“Technical architecture” is one of those phrases that’s easy to use and hard to define with any precision. I’ve read a number of definitions and have drafted a few myself. Here’s the best I’ve been able to come up with:

Technical Architecture is the discipline of organizing a company’s suite of applications, information repositories, and technical infrastructure so as to encourage coherent design of the entire computing environment rather than dealing with the design or selection of each component in isolation.

Architecture is the highest of the three levels at which technology can be described, the other two being engineering (also called “specifications”), and as-built documentation.

Managing technical architecture (or “enterprise architecture” — a semantic escalation that takes the so-called “business architecture” into account) is a tricky business, because architecture teams can easily degenerate into either academic white-paper factories or bureaucratic barriers to project progress. Even if you avoid these pitfalls, you’re left with the challenge of explaining to project sponsors and the executive committee why investments in architecture … which usually take the form of more-expensive, longer projects than would otherwise be budgeted … are necessary.

• Data:
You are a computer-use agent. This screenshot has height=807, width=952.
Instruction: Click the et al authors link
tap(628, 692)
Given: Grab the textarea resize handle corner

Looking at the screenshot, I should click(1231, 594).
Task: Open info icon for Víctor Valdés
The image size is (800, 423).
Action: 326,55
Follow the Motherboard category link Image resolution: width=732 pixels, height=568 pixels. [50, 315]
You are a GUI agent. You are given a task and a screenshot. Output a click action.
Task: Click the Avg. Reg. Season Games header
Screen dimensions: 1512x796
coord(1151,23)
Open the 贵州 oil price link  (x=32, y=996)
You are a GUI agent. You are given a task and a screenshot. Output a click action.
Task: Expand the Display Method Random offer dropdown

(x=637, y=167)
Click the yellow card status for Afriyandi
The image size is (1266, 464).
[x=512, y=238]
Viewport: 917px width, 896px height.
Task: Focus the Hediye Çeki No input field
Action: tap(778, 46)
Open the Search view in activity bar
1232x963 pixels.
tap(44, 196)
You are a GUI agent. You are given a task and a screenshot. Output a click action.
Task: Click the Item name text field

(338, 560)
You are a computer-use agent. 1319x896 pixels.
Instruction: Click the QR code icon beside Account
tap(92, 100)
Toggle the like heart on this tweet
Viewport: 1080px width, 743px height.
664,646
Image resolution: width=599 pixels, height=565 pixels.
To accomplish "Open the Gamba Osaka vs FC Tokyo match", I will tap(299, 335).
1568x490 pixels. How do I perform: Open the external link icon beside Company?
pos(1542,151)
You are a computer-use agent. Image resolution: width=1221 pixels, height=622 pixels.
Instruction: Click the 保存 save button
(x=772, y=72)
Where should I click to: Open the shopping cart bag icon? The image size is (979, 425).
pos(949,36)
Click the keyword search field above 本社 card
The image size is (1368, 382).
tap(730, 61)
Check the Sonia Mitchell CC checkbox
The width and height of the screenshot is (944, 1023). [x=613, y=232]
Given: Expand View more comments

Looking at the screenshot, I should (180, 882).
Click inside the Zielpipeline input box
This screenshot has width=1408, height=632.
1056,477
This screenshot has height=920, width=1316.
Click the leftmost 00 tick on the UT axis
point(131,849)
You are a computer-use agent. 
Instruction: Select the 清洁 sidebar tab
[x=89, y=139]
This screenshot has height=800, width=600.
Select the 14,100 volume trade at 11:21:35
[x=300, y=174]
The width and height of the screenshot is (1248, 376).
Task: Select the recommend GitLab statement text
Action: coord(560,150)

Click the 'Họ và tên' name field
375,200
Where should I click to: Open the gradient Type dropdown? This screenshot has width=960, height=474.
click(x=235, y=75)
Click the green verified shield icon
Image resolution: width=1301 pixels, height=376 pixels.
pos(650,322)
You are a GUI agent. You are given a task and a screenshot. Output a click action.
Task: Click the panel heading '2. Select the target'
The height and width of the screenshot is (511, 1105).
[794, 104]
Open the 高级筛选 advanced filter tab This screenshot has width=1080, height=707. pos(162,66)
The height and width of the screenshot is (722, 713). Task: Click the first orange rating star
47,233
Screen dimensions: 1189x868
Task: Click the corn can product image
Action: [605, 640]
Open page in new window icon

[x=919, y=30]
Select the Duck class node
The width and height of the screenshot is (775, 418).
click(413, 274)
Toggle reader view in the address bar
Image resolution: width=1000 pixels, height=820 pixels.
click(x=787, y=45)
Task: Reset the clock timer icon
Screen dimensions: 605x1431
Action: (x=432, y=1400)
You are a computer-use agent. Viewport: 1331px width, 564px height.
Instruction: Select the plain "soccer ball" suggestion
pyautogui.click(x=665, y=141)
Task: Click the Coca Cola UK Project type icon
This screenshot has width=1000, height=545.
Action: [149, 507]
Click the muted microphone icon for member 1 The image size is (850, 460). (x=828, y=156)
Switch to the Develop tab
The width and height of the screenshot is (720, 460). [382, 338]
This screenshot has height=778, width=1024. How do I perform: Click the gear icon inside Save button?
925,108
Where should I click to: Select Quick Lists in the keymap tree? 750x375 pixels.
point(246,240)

• Exercise set:
1. Quote the passage on technical architecture word for word, from "Managing technical architecture" up to and including "budgeted … are necessary.".
2. Write what comes next in the passage on technical architecture, picking up after its final sentence.

• Answers for the tasks:
1.
Managing technical architecture (or “enterprise architecture” — a semantic escalation that takes the so-called “business architecture” into account) is a tricky business, because architecture teams can easily degenerate into either academic white-paper factories or bureaucratic barriers to project progress. Even if you avoid these pitfalls, you’re left with the challenge of explaining to project sponsors and the executive committee why investments in architecture … which usually take the form of more-expensive, longer projects than would otherwise be budgeted … are necessary.

2.
Most explanations are eye-glazing, ear-numbing accounts of data redundancy, operating system incompatibilities, or the need for more business logic re-use. These are abstractions, and business managers justifiably lose patience when they hear them, because they don’t pass the So-What Test. As a better conversation starter, here are Seven Warning Signs of Bad Architecture — signs they can understand at a glance. They are:

• Manual re-keying: End-users spend time and effort either re-keying data from printed reports into data-entry screens, or cut-and-pasting data from one data-entry screen to another. You don’t have to connect the dots for business managers to understand that this costs them time and ensures that bad data will creep into the company’s databases.

• Collections of point solutions: When it comes to getting their work done, employees are almost always better off using one mediocre application than five separate, really terrific ones. With one client, the sales force had to consult five separate systems before making one sales call — a process that required a half hour and that illustrates the business impact nicely.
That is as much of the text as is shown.